濵野 ようかんの店がこれだけ集積しているところは見たことがなく、ポテンシャルを感じた。市民参加で地域をアピールする商品を開発するプロジェクトに参加したが、そこで生まれたヒット商品が一口ようかん「オギキューブ」。20年9月から長崎自動車道金立サービスエリアで販売しており、いまだに売れている。もともとある地域資源を磨き直していけば、価値は生まれる。
江里口 私のまちづくりに対する基本理念は「不易と流行」。時代とともに変わっていくものと、変えてはいけないものがあるということ。まず、住んでいる市民が安心して暮らせるまちでなければいけない。一方で、皆さんの話を聞いていて、合併18年目で小城市も変わってきたなと感じる。これからは、各自で作り上げているネットワークを広げていくことが大事になると思う。
-活動を通してそれぞれ課題もあると思う。克服していくための考えを。
土井 今まさに芦刈の皆さんに聞き取りをさせていただいているが、良いことも悪いことも熱っぽく話される。高齢化対策をどうするかという危機意識もあれば、「芦刈は団結力があり、スイッチが入れば強い」とポジティブな意見も。手探りで課題がつかめていないが、「芦刈をどうにかしよう」と考える方たちと一緒に取り組んでいきたい。

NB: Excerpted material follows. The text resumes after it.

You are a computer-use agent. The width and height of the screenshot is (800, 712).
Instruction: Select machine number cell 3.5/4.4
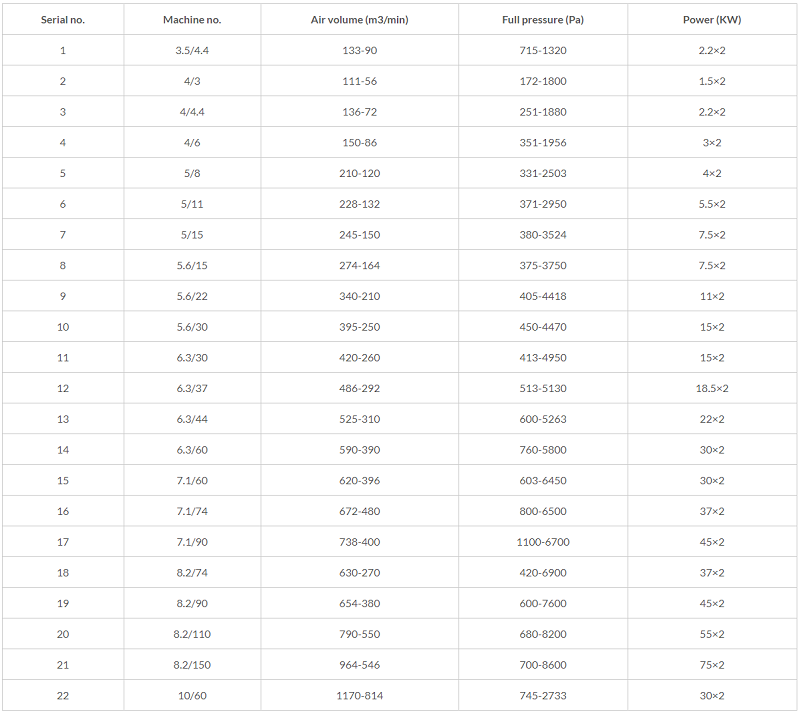coord(192,50)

江口 こども食堂について言えば、牛津地域の子どもたちは来てくれるが、本来はもっと広範囲の支援でなければいけないと思う。市役所でお弁当を配ることができたら、市内各地から人が集まりやすい。ただ、その場合は弁当の数が必要になるため、うちだけでの対応では難しい。
大石 就職などで県外に出て行く若者をつなぎ留めたい。小城市を、石体を魅力ある場所にするにはどうしたらいいのか。単に田舎暮らしが素晴らしいと訴えるのでは駄目。最新技術と田舎の暮らしを組み合わせた、新しい暮らし方もあるということを示せないかと考えている。
江頭 増え続ける空き家をどう活用していくかという問題は、今後の地域課題になっていくと思う。お荷物と見るのではなく、ある意味で資源ととらえてまちづくりに生かす。どんな味付けをすれば価値を生み出せるか、それを考えることが重要ではないか。
濵野 地域をデザインする力を持つ人材がもっと育ってほしい。新しいものを知っているか、知っているだけでなく応用して地域に取り込めるか。よそでやっていることでも、小城ならではの提案にできる若い人材だ。そのためには、新しいことにチャレンジできるまちであること。それが若者の関心を引きつける。
江里口 課題というものは皆で共有して解決することが大切だ。共有する先は行政であったり、「人」とつながるネットワークであるかもしれない。小城市には人がいるし、多くの資源もある。皆さんそれぞれがストーリーを描きながら、取り組みを頑張っていただきたい。